Divided into four parts, the book has a sensible organization that carries readers from “concepts and contexts,” a Mahanian macro-view of Australia ’s place in an evolving naval epic, through sections entitled “the Navy and the nation,” “ships, industry and technology for Australia ,” and “naval people and the nation.” Among the 19 essays contained in these sections are those touching upon everything from hydrographic surveys, the RAN’s place in furthering the foreign policy aims of Australia ’s political leaders, the most famous ships to have served the nation, the historic importance of ship building in Australia , and the value of naval experience in the Australian populace. The most compelling of these essays extol the traditional strengths of navies while managing to place those strengths in particularly Australian contexts.
The editors draw on a wide range of talents and the essays are representative of a vast expanse of knowledge. In some regards this compilation’s greatest strength, a wonderfully diverse testament to the value of navies, the RAN specifically, is also its greatest weakness. Lacking the coherence of a single storyline, this collection might seem to some readers as being a bit too all encompassing. However well the editors may have chosen individual essays to suit their purpose, the fact remains that this is a compilation that lacks natural transitions and it requires close attention if large sections are to be digested at a single reading. For instance, Neil Westphalen’s interesting account of the naval and medical services nexus is, in a strict sense, the only essay of its kind in the book. Similarly, Geoff Cannon’s contribution “Technology transfer, knowledge partnerships and the advance of Australian naval combat systems,” is more contemporary and in some regards more specialized than most of the other offerings. That quibble aside, the book’s essays make several cogent arguments that do great credit to the editors and the RAN.

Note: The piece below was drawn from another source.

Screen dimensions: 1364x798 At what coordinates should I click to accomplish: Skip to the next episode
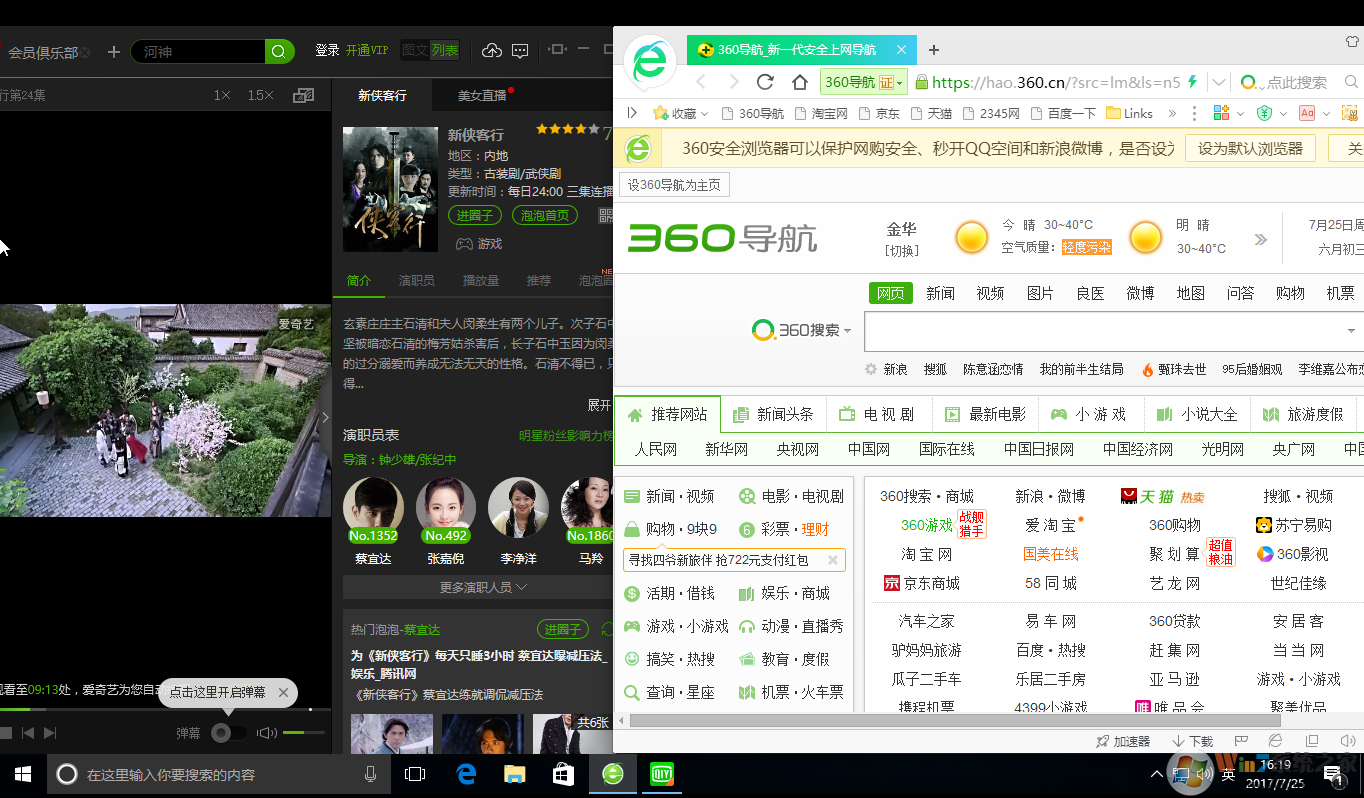point(50,733)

As unorthodox as this book might appear at first glance, it should be noted that it does contain impressive examples of what might best be called traditional naval history. The contributions of Geoffrey Till and David Stevens are perhaps the best offerings of this genre to be found in this collection. Till does an admirable job of setting a strategic backdrop upon which other developments/essays can best be viewed and Stevens offers a compelling, if not touching account of one of the most famous ships in the nation’s history. In many ways Stevens’ account of the life and death of HMAS Australia is reflective of the book’s aim to place the navy at the fore of the nation’s quest for identity. In general, it would be difficult not to be impressed with all that the RAN has contributed to Australia ’s rise as a nation, based upon the contents of this book. Whether one is interested in the history of navies in general, or of Australia’s navy alone, The Navy and the Nation contains a wealth of useful scholarship and is worthy of a place in the library of any student of naval history.